# The task:
Reproduce exactly the line with "Reopen recent file 1 login.html" and every line that follows it below, up to and including the last one. Do not include pictures or anything else.

[Stored data]
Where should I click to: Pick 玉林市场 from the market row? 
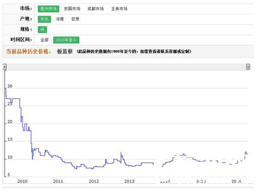[119, 8]
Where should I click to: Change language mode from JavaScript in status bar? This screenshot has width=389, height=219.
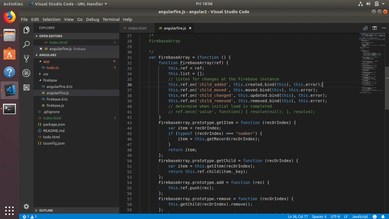360,217
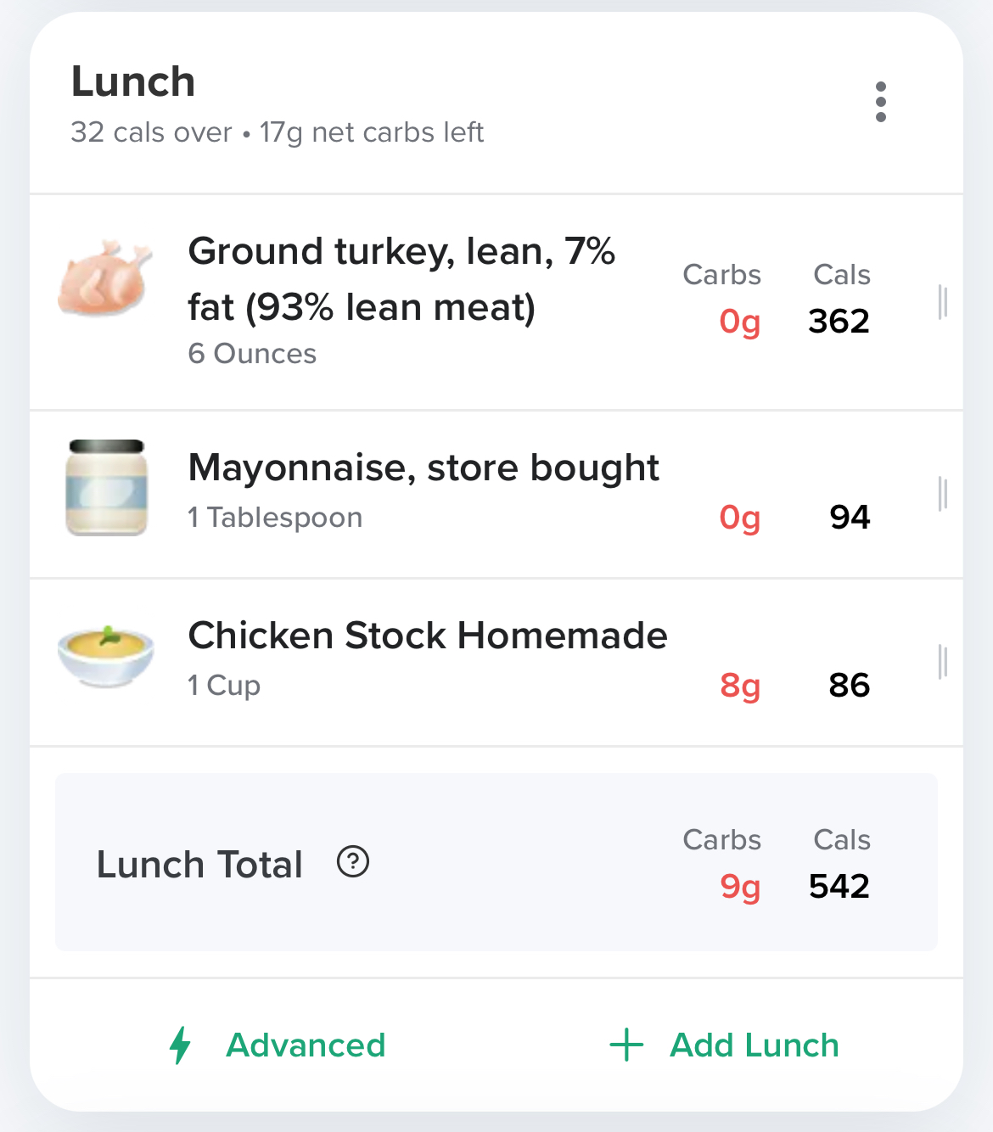This screenshot has height=1132, width=993.
Task: Click the mayonnaise jar icon
Action: [107, 488]
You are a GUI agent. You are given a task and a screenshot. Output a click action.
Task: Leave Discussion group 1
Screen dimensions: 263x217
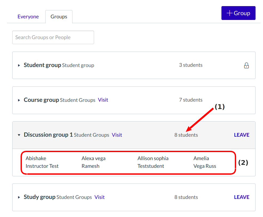pos(241,135)
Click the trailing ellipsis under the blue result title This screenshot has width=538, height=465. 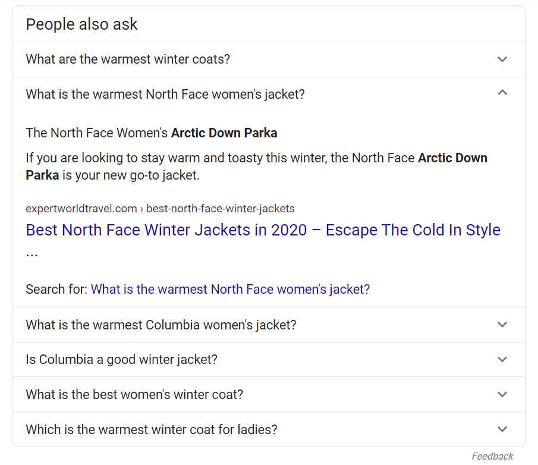point(32,252)
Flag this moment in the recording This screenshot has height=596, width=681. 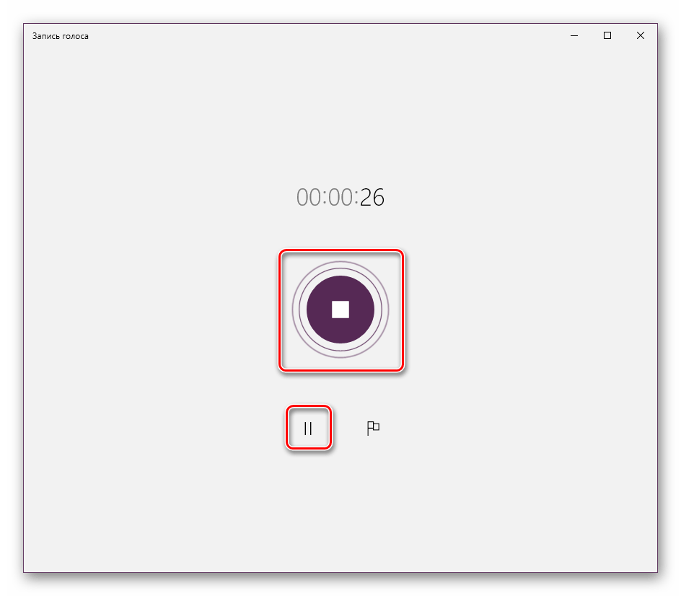point(372,429)
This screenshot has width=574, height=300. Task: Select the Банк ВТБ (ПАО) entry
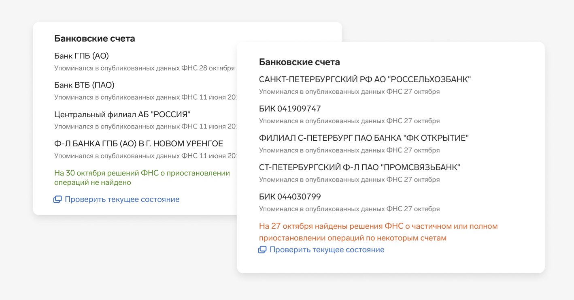[84, 85]
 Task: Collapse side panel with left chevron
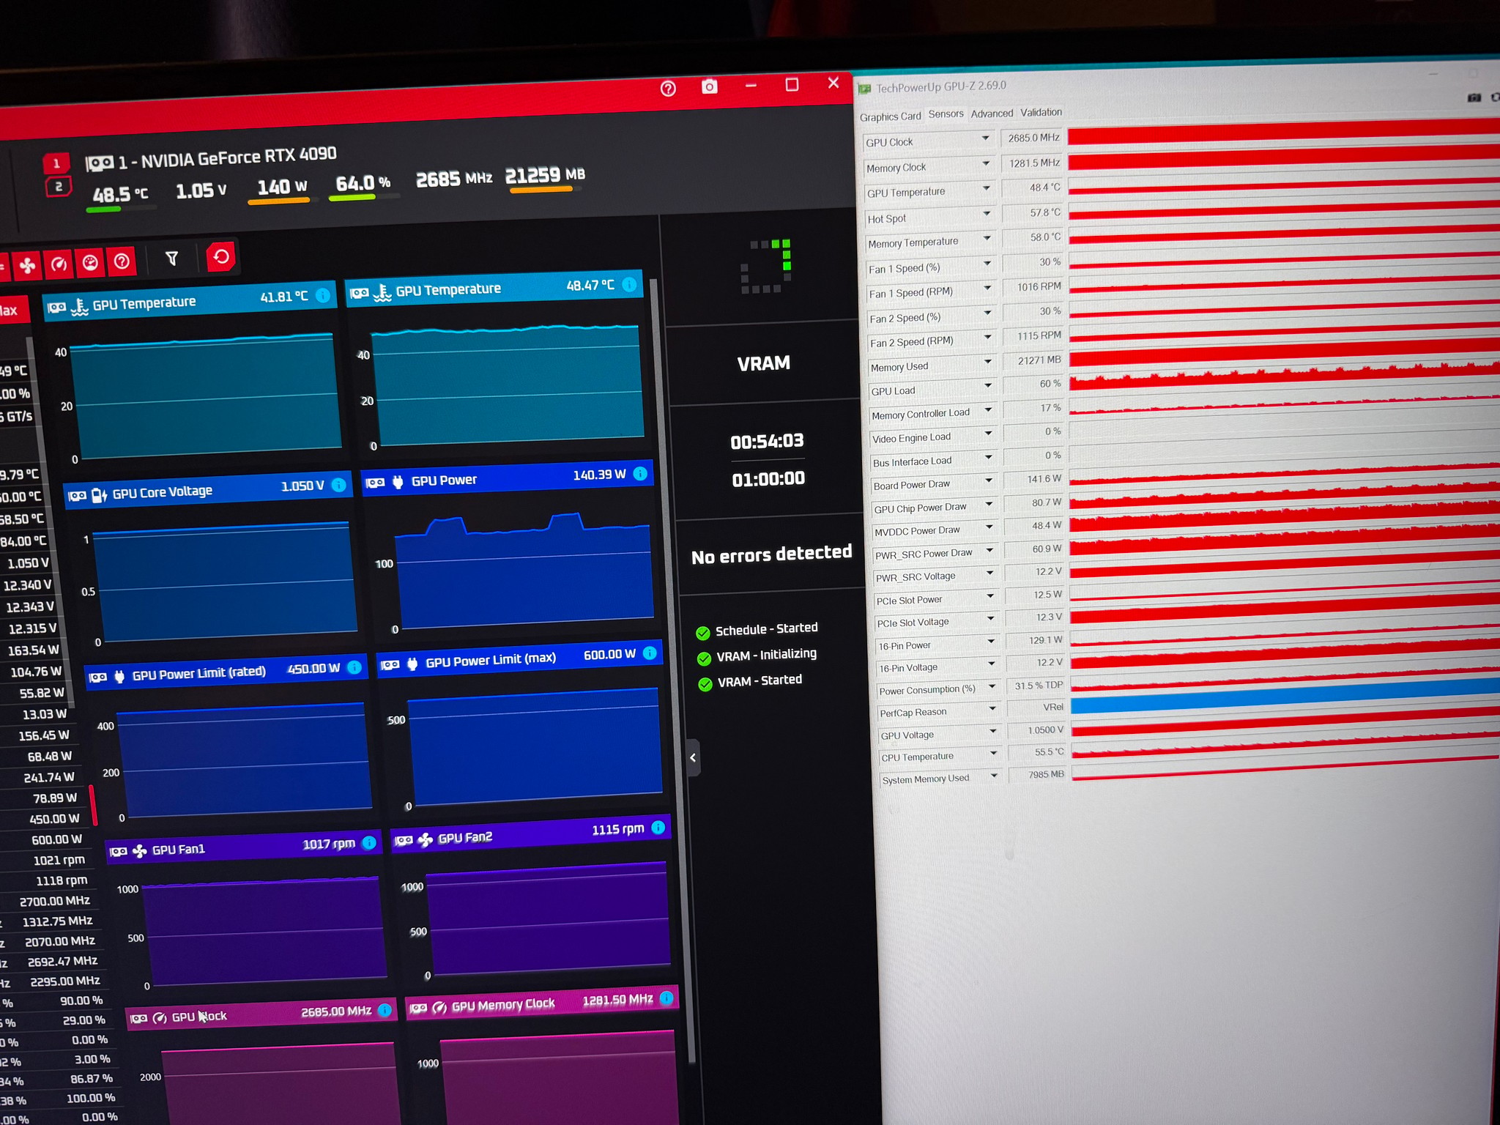coord(693,758)
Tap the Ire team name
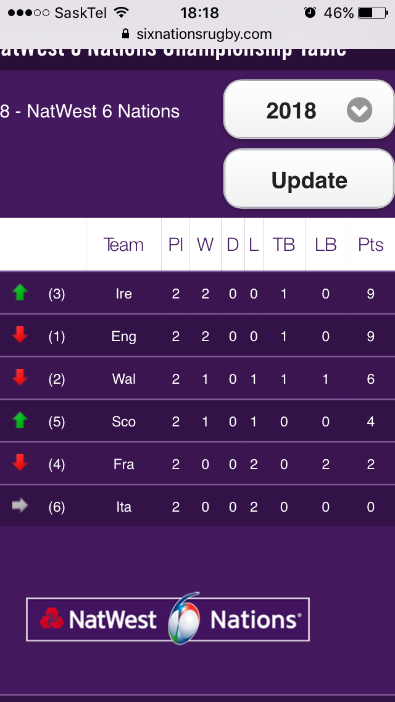395x702 pixels. pyautogui.click(x=123, y=294)
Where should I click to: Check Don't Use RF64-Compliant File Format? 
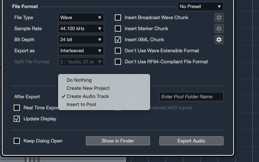pyautogui.click(x=118, y=61)
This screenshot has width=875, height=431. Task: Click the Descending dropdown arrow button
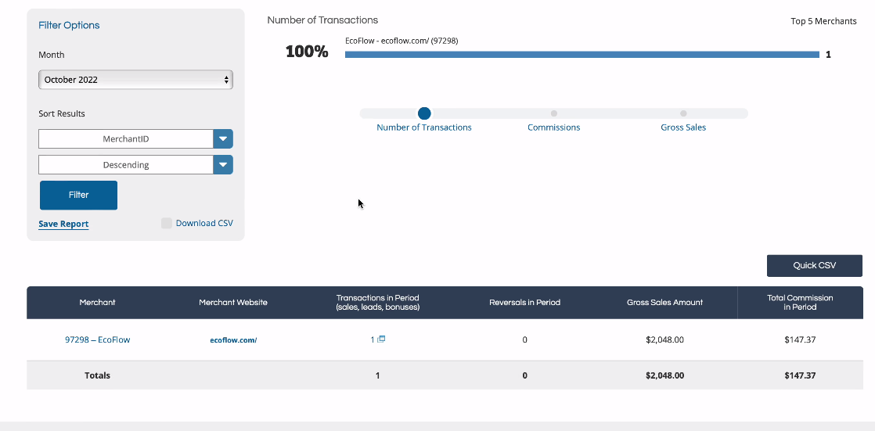[222, 164]
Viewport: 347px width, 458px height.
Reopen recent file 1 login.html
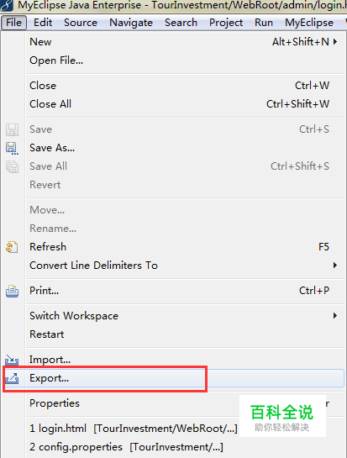(134, 429)
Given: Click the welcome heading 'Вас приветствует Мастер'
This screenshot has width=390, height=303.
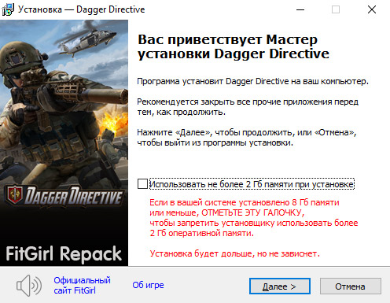Looking at the screenshot, I should [x=227, y=40].
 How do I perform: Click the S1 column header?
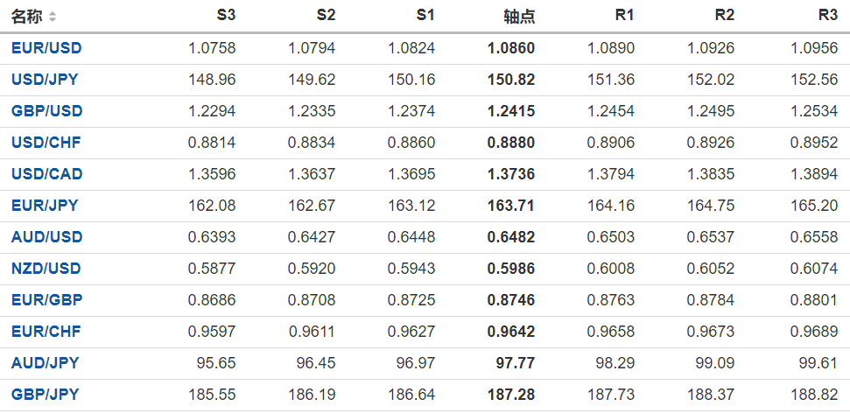(x=425, y=16)
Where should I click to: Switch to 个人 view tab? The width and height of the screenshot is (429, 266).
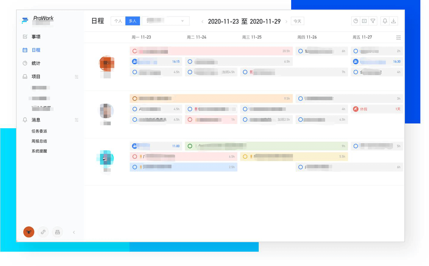click(x=118, y=21)
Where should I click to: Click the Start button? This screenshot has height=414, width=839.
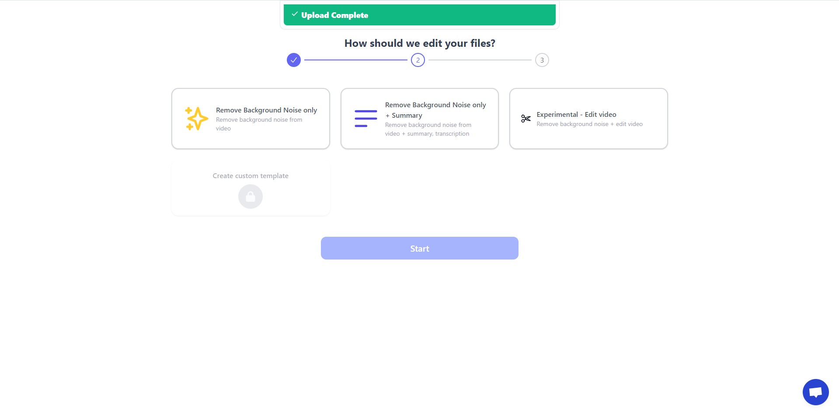(420, 248)
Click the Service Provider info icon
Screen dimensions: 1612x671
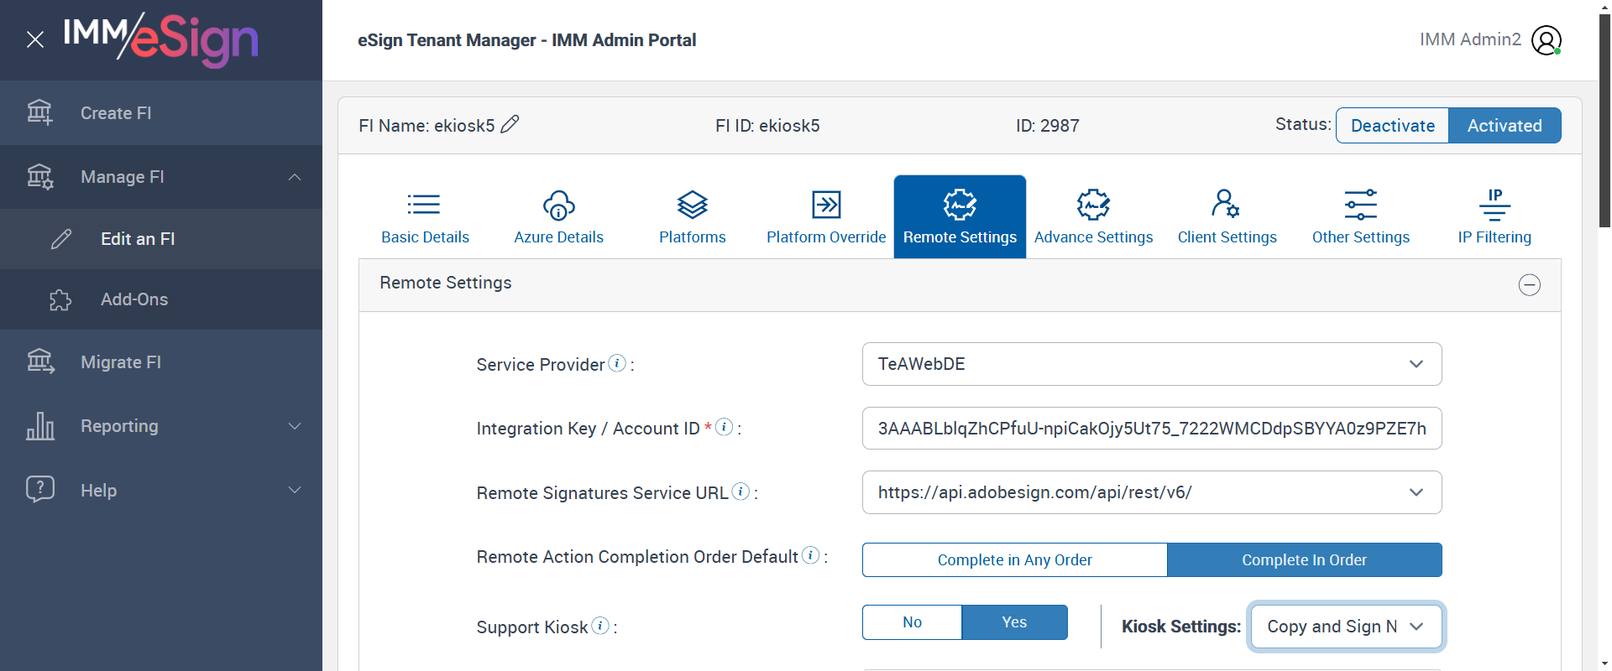[617, 363]
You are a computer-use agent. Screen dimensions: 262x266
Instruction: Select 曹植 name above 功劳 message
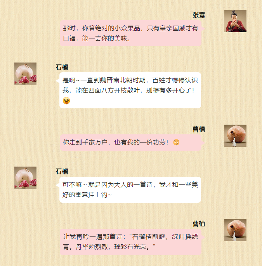[x=199, y=129]
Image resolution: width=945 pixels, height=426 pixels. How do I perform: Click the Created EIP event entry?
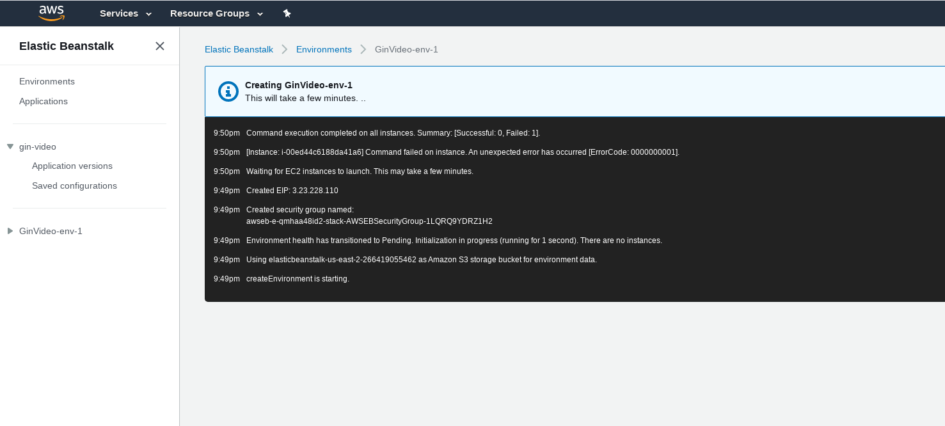[x=292, y=191]
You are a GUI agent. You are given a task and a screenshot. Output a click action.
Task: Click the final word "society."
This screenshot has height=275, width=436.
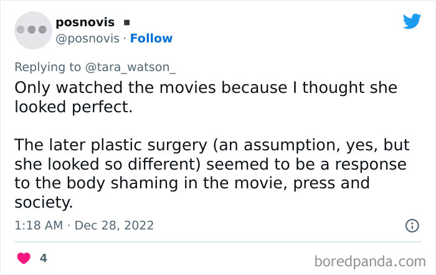(x=44, y=203)
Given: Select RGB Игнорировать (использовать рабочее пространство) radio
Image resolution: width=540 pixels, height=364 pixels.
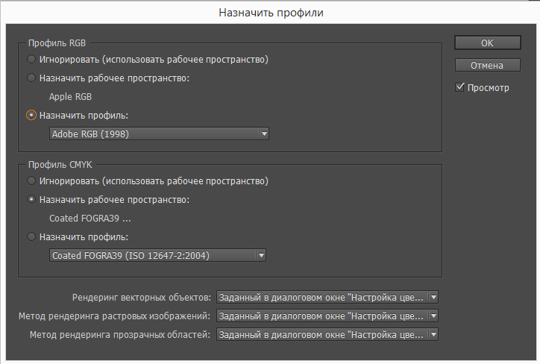Looking at the screenshot, I should point(31,59).
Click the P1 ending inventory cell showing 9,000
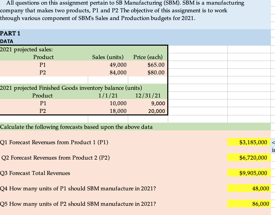This screenshot has height=215, width=275. point(155,103)
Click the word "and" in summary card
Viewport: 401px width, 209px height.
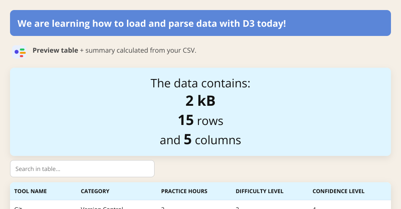pyautogui.click(x=170, y=140)
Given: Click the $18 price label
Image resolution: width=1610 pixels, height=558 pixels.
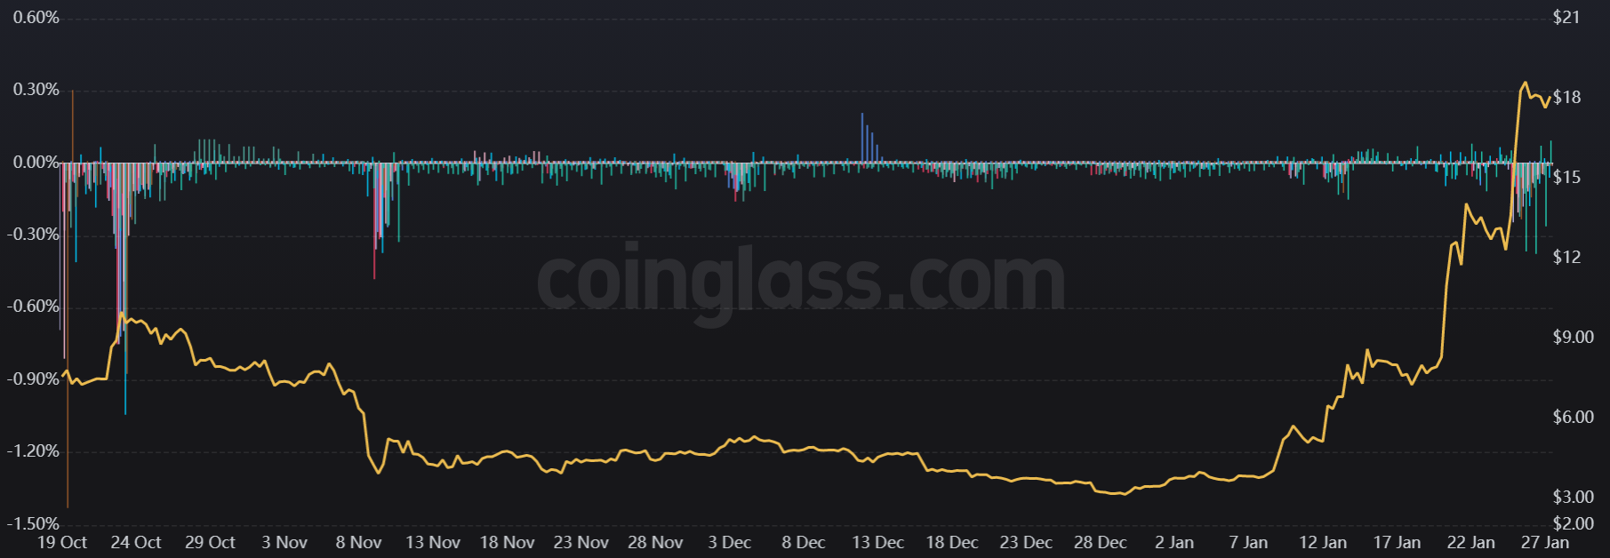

# Your response:
Reopen recent file 1 login.html
(134, 429)
Given: Click the welcome heading 'Вас приветствует Мастер'
This screenshot has width=390, height=303.
Looking at the screenshot, I should [x=227, y=40].
 How do I perform: Click the S1 column header?
(x=425, y=16)
Where should I click to: Switch to 个人 view tab? The width and height of the screenshot is (429, 266).
click(x=118, y=21)
Where should I click to: Click the Start button? This screenshot has height=414, width=839.
(420, 248)
Click the Service Provider info icon
Screen dimensions: 1612x671
[617, 363]
You are a computer-use agent. Screen dimensions: 262x266
Instruction: Select 曹植 name above 功劳 message
[x=199, y=129]
Image resolution: width=945 pixels, height=426 pixels. How do I perform: Click the Created EIP event entry?
[x=292, y=191]
You are a GUI agent. You are given a task and a screenshot. Output a click action.
Task: Click the final word "society."
This screenshot has height=275, width=436.
(x=44, y=203)
Given: Select RGB Игнорировать (использовать рабочее пространство) radio
Image resolution: width=540 pixels, height=364 pixels.
Looking at the screenshot, I should point(31,59).
Click the P1 ending inventory cell showing 9,000
This screenshot has height=215, width=275. point(155,103)
Click the word "and" in summary card
Viewport: 401px width, 209px height.
pyautogui.click(x=170, y=140)
Given: Click the $18 price label
Image resolution: width=1610 pixels, height=558 pixels.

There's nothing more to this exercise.